AIDS was introduced into systems through a floppy disk called the "AIDS Information Introductory Diskette", which had been mailed to a mailing list. Harvard-taught evolutionary biologist Dr. Joseph Popp was identified as the author of the AIDS trojan horse and was a subscriber to this list.

Popp was eventually discovered by the British anti-virus industry and named on a New Scotland Yard arrest warrant. He was detained in Brixton Prison. Though charged with eleven counts of blackmail and clearly tied to the AIDS trojan, Popp defended himself by saying money going to the PC Cyborg Corporation was to go to AIDS research. A Harvard-trained anthropologist, Popp was associated with the Flying Doctors, a branch of the African Medical Research Foundation (AMREF), and a consultant for the WHO in Kenya, where he had organized a conference in the new Global AIDS Program.

Popp behaved erratically from the day of his arrest during a routine baggage inspection at Amsterdam Schiphol Airport.

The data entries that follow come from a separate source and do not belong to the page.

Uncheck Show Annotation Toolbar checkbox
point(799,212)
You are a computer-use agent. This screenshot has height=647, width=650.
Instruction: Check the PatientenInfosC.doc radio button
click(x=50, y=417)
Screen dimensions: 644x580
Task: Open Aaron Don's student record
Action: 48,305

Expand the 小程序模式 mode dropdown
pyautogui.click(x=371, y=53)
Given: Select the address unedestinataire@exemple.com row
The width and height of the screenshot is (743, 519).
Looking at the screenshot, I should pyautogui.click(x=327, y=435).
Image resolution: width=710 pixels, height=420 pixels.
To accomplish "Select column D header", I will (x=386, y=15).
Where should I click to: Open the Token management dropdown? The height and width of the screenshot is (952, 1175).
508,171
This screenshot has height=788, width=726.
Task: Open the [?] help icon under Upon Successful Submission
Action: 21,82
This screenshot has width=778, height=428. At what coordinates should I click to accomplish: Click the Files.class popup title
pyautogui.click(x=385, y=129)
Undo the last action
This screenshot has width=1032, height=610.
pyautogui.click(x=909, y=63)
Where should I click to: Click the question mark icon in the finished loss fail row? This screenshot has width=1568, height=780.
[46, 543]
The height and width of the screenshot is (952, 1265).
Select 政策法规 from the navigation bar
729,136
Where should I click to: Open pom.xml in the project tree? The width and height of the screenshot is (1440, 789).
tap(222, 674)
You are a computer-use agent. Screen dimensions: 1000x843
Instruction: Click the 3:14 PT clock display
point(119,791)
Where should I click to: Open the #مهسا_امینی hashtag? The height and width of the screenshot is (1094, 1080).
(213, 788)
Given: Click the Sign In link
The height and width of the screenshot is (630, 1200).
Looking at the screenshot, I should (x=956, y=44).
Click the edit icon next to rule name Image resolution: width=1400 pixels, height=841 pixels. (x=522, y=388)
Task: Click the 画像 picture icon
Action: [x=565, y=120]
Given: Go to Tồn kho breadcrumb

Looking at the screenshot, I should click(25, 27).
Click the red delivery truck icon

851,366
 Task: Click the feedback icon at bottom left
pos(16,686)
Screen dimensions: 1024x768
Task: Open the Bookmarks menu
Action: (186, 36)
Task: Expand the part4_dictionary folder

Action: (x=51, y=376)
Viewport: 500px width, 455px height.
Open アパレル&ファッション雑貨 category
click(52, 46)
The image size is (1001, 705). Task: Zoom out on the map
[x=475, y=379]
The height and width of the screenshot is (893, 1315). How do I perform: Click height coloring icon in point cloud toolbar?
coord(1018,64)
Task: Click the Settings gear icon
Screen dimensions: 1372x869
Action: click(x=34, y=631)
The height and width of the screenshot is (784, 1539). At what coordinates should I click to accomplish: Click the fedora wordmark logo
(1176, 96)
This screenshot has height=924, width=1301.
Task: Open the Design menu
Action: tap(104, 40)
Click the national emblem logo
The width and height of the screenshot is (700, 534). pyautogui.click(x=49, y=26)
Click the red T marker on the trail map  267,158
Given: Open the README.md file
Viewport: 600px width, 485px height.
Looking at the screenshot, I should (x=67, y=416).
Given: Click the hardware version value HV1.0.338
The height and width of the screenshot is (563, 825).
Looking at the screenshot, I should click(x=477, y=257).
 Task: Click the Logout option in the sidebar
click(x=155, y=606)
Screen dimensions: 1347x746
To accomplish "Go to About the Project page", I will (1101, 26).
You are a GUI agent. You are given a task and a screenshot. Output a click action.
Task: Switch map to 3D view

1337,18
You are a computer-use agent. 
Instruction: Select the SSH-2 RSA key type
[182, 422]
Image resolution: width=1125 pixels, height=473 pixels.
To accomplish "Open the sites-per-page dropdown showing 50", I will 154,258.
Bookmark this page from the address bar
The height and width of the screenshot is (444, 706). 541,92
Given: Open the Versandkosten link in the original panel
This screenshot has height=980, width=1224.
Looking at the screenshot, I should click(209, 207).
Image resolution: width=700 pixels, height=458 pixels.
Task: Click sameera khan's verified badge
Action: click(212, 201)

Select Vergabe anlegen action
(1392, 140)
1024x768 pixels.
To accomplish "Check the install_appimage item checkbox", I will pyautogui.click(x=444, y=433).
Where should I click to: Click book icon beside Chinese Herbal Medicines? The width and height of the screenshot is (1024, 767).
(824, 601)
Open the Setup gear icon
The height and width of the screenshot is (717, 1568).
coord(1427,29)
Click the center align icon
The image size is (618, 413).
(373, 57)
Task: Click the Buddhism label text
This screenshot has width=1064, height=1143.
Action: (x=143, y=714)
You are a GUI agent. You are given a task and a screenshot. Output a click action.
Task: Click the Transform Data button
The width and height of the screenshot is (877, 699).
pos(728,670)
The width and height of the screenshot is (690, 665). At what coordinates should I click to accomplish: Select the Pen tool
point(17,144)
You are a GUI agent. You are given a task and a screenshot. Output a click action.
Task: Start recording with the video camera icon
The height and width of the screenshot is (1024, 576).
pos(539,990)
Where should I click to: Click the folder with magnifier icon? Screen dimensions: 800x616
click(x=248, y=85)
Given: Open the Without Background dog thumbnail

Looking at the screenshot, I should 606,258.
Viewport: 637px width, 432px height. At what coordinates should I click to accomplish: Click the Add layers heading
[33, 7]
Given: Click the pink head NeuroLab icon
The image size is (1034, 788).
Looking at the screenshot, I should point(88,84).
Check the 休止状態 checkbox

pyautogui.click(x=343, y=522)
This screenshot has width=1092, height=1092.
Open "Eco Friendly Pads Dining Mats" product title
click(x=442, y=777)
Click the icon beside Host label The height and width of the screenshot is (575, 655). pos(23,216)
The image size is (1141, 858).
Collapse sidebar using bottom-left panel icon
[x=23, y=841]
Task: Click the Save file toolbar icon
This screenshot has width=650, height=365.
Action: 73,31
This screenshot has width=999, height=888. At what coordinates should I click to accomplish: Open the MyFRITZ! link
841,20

He was eventually declared mentally unfit to stand trial and was returned to the United States.

Jim Bates analyzed the AIDS Trojan in detail and published his findings in the Virus Bulletin. He wrote that the AIDS Trojan did not alter the contents of any of the user's
files, just their file names. He explained that once the extension and filename encryption tables are known, restoration is possible. AIDSOUT was a reliable removal program for the Trojan and the CLEARAID program recovered encrypted plaintext after the Trojan triggered. CLEARAID automatically reversed the encryption without having to contact the extortionist.

The AIDS Trojan was analyzed even further a few years later. Young and Yung pointed out the fatal weakness in malware such as the AIDS Trojan, namely, the reliance on symmetric cryptography. They showed how to use public key cryptography to implement a secure information extortion attack. They published this discovery (and expanded upon it) in a 1996 IEEE Security and Privacy paper. A cryptovirus, cryptotrojan, or cryptoworm hybrid encrypts the victim's files using the public key of the author and the victim must pay (with money, information, etc.) to obtain the needed session key. This is one of many attacks, both overt and covert, in the field known as cryptovirology.